The opioid crisis is devastating our communities, our state and our nation. Entire families are being destroyed by this scourge. Again, to help stem the tide, we must expand Medicaid. Closed hospitals make the opioid crisis worse. We need to ensure law enforcement has the tools they need — such as arming officers with Narcan — but we must make sure hospitals are open and accessible for acute cases of overdose.

Outpatient care could be financed through the rainy day fund. While Gov. Haslam’s efforts for the opioid crisis should be applauded, the money dedicated to opioid legislation this year just isn’t enough.

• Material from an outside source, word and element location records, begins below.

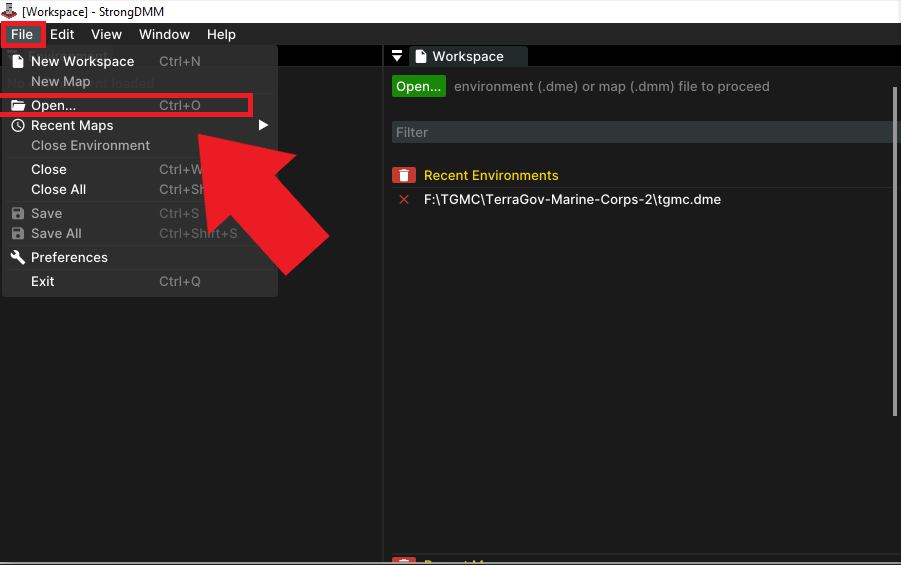This screenshot has height=565, width=901.
Task: Click the green Open... button
Action: pos(418,86)
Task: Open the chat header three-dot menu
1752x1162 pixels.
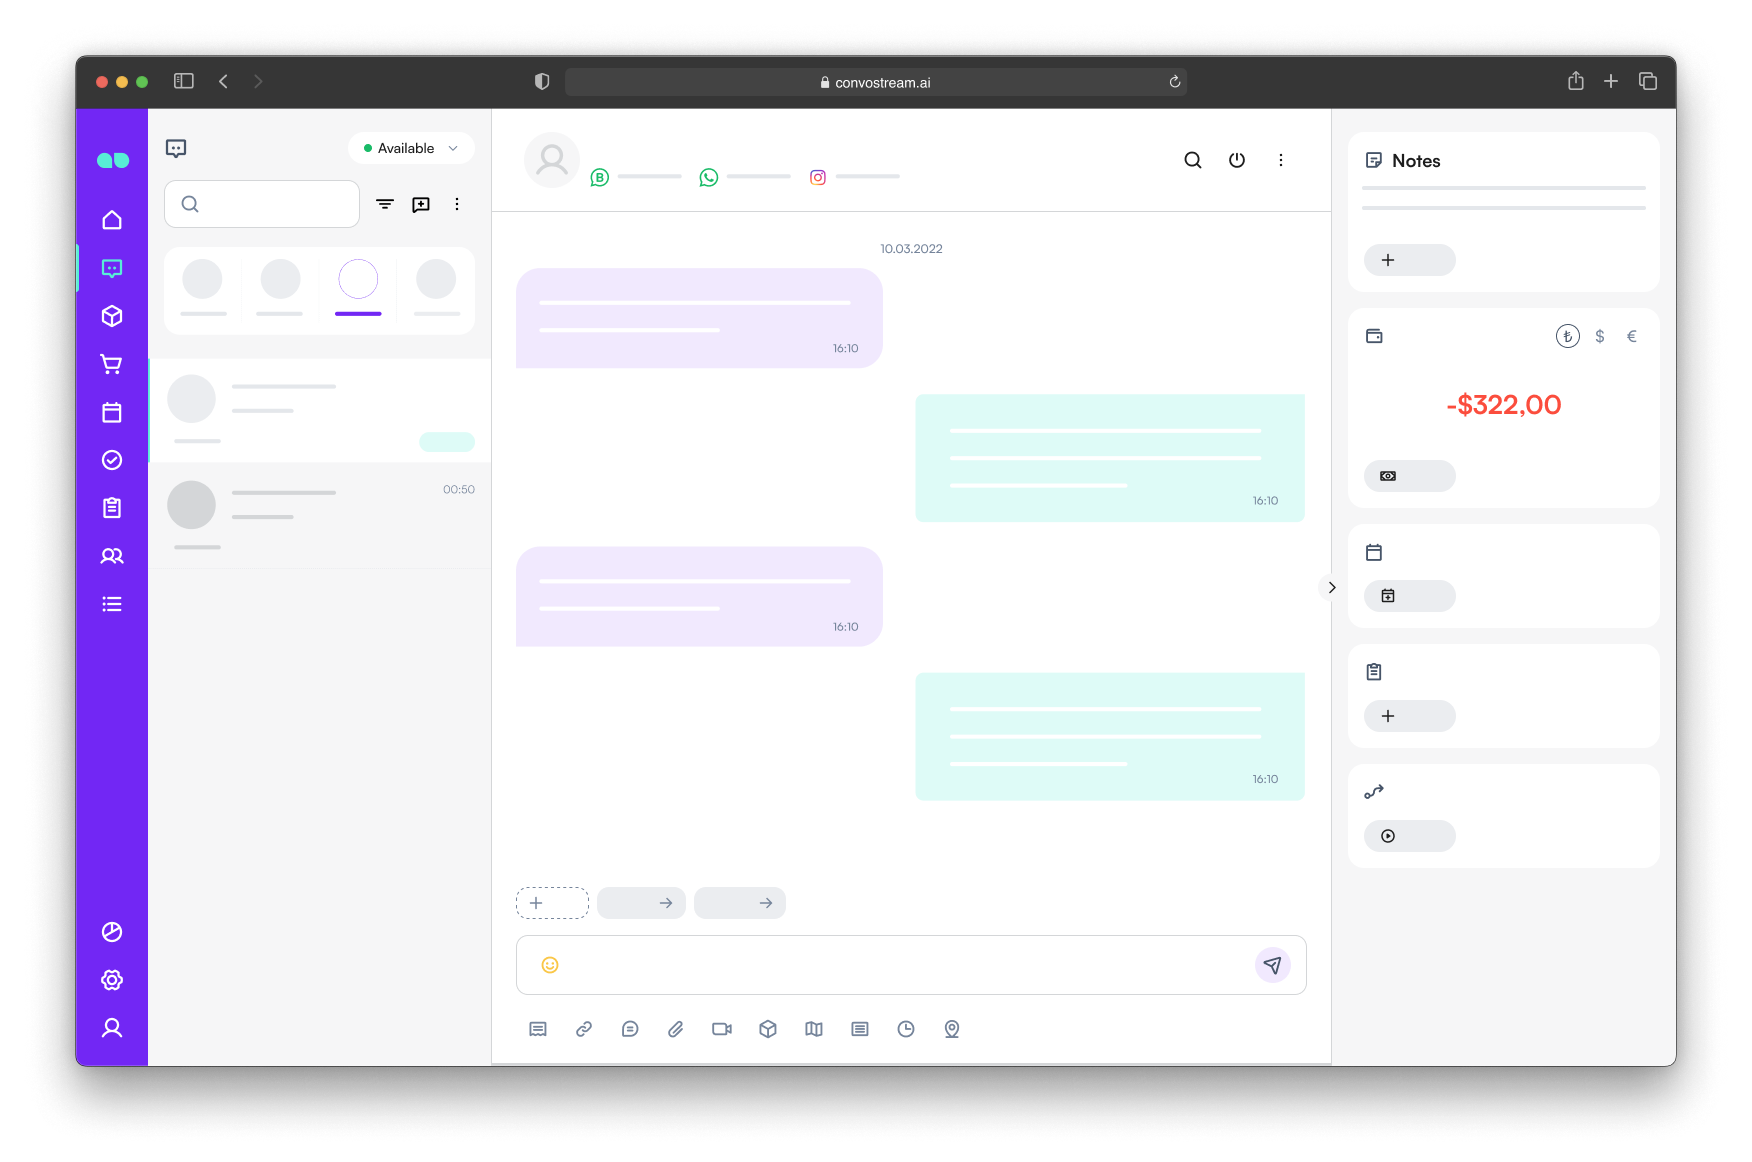Action: click(x=1281, y=160)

There are individual hospitals that spend more money for opioid addiction than Tennessee allocated. Spending serious money will show that we are serious about battling this problem. •

Lee:

Outpatient treatment has to be a part of the solution, and while the medical community continues to improve best practices for treatment, we have to be committed to supporting those options.

As governor, I’d work to improve the capacity of the Department of Mental Health and Substance Abuse Services as well as TennCare to ensure more effective treatment for Tennesseans.